2.3 Spectral measurement and pre-processing

An ASD FieldSpec 4 spectroradiometer (Analytical Spectral Devices Inc., Boulder, CO, USA) was used to obtain the spectral reflectance of soil samples in the range of 350–2500 nm. The spectral sampling resolutions of the instrument were 3 nm (at 700 nm) and 10 nm (at 1400 and 2100 nm). The spectra were resampled to 2-nm intervals and 2151 bands were exported for each spectrum. Spectral measurements were conducted in a dark room to reduce interference from external light sources. Soil samples were placed in a black sample container kept in the slot at the top of the MugLite instrument (Analytical Spectral Devices Inc.) and measured with the built-in light source. A white Spectralon panel (Analytical Spectral Devices Inc.) was used to calibrate the instrument every 10 min. Each soil sample was scanned five times and the mean of the spectra was used as the final spectrum for each sample.

The splice correction function in ViewSpecPro v6.0 (Analytical Spectral Devices Inc.) was used to eliminate the effects of breakpoints generated by the instrument when measuring soil spectra.

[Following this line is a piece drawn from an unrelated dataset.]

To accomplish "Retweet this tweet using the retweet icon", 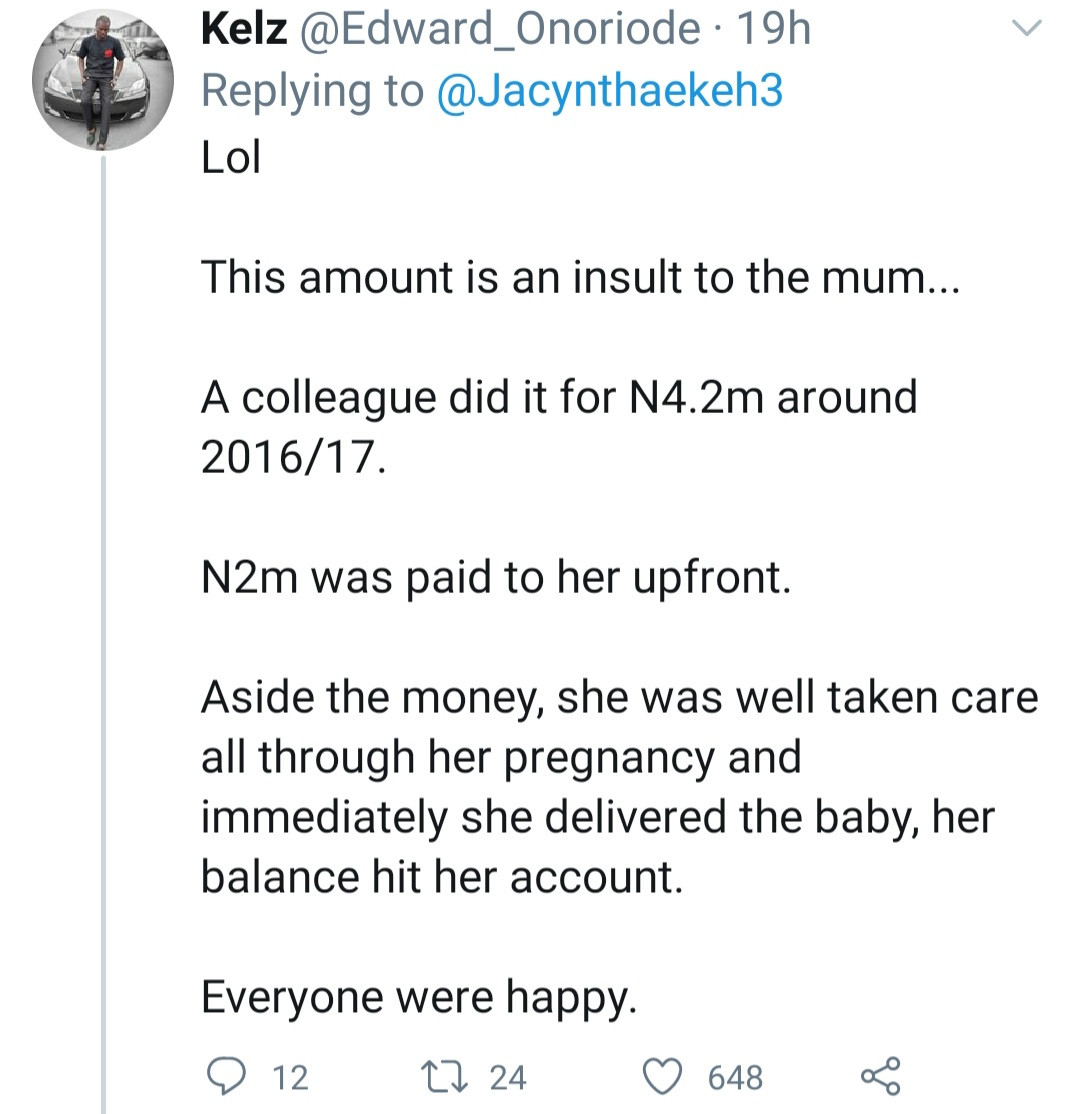I will (x=443, y=1076).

The sections at 350–399 nm and 2451–2500 nm, which were considerably affected by the instrument and environmental noise during the measurement, were removed. The Savitzky–Golay filter was then used to smooth the spectrum and remove noise caused by the instrument and environment, while maintaining the original spectral characteristics (Savitzky and Golay 1964).

2.4 Spectral transformation methods

The first-order derivative (FOD), continuum removal (CR), and continuous wavelet transform (CWT) were selected to compare with the original reflectance.

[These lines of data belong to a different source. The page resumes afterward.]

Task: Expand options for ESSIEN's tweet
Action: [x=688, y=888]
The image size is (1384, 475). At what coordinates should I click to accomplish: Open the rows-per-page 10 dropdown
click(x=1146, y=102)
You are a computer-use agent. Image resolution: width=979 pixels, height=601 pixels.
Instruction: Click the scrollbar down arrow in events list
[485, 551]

The Mexican hat (Torrence and Compo 1998) was selected as the mother wavelet function for CWT, and transformed it into a set of wavelet coefficients on different scales (Mallat 1989). The decomposition scales were set at 21, 22, 23, …, and 210 to prevent data redundancy (Cheng et al. 2011).

2.5 Calibration methods

2.5.1 Partial least-squares regression

PLSR is a linear multivariate regression method that projects the independent (X) and dependent (Y) variables into a new space and identifies the relationship between them to construct a prediction model (Viscarra Rossel and Behrens 2010; Wold et al. 2001). PLSR is able to extract the main information from multiple independent variables by reducing the dimensionality and effect of multicollinearity in the independent variables. The correlation between independent and dependent variables is also considered, with the dependent variables predicted through several latent variables extracted from multiple independent variables. This method is suitable for situations where the number of samples is less than the number of independent variables (Kuang et al. 2015). In this study, the number of latent variables in the PLSR model was determined by ten-fold cross-validation, and model construction was implemented in The Unscrambler X v10.4 (CAMO, Oslo, Norway).

2.5.2 Support vector machine

The SVM is a non-linear model in machine learning that projects the input data into a feature plane and finds an optimal plane that can minimize the distance from all samples to the plane (Wang et al. 2019). To reduce the complexity of the calculation and prevent dimensional disaster, the kernel function is introduced, which can solve high-dimension problems by calculating them under low dimensions (Smola and Schölkopf 2004). In this study, the radial basis function (RBF) kernel was used to construct the SVM model. Two main parameters, C (cost parameter) and γ (kernel parameter), must be optimized in the construction of the SVM model (Hong et al. 2018; Dong et al. 2021). Therefore, a grid search with ten-fold cross-validation was used to optimize the C and γ values. The SVM model was constructed using Matlab R2017b (MathWorks Inc.).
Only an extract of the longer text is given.